→ Extrait
▼
Les prémices de l’exploitation du pétrole offshore profond conduisent Henri-Germain Delauze sur la voix industrielle dont il rêvait. Il lance de très gros investissements en supports de surface (bateaux et barges) équipés de systèmes de plongée profonde en saturation.
Plonger en saturation
Depuis ses premiers « coups de palmes » sous la mer, l’Homme s’est obstiné à plonger toujours plus profond et pour des durées de plus en plus longues.
Le développement de scaphandres autonomes au 20e siècle a fait progresser rapidement la durée des plongées. Toutefois, ces technologies ne permettent pas à l’Homme de dépasser la limite des 60 mètres. Une contrainte physiologique le lui interdit : l’ivresse des profondeurs. Pour pallier ce problème, une nouvelle étape est franchie par respiration de mélanges gazeux spécifiques à base d’hélium. L’Homme peut donc intervenir plus profond. Mais comment y rester plus longtemps sans être limité par la quantité de mélange respiratoire disponible dans la bouteille, par la température de l’eau et surtout par les longues périodes de décompression imposées à chaque remontée ?
▲
→ Problème à résoudre
Pourriez-vous réécrire sous forme de liste, en conservant ses faits essentiels, le paragraphe de l'extrait sur la plongée en saturation qui commence par « Le développement de scaphandres autonomes » ?

→ Extrait des données
▼
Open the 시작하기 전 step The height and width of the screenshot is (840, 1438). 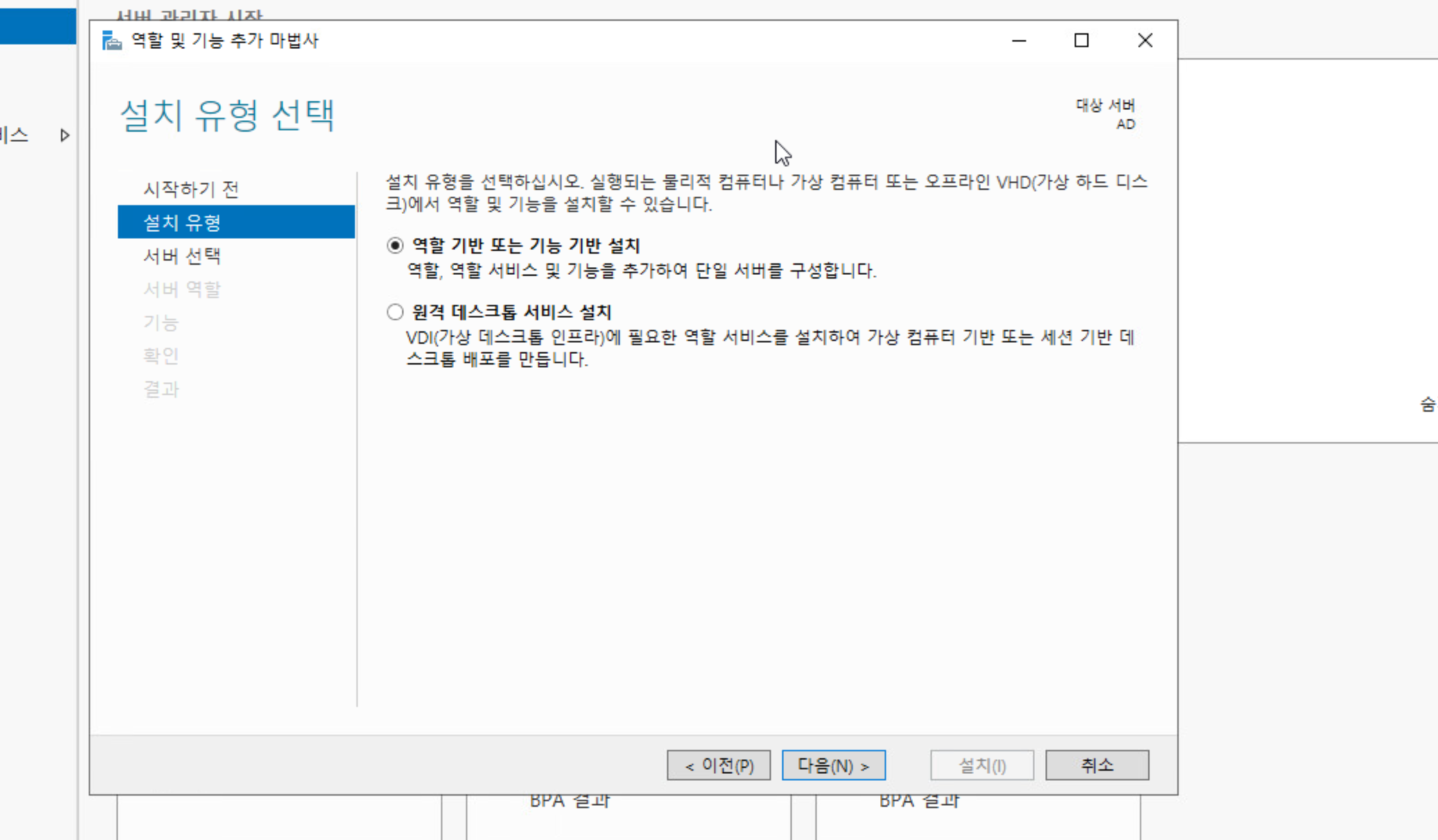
▲
→ Réponse attendue
- Au 20e siècle, les scaphandres autonomes font progresser rapidement la durée des plongées.
- Ils ne permettent pas de dépasser 60 mètres, à cause d'une contrainte physiologique : l'ivresse des profondeurs.
- La respiration de mélanges gazeux à base d'hélium permet ensuite d'intervenir plus profond.
- Reste à savoir comment demeurer plus longtemps au fond malgré trois limites : la quantité de mélange disponible dans la bouteille, la température de l'eau et surtout les longues décompressions imposées à chaque remontée.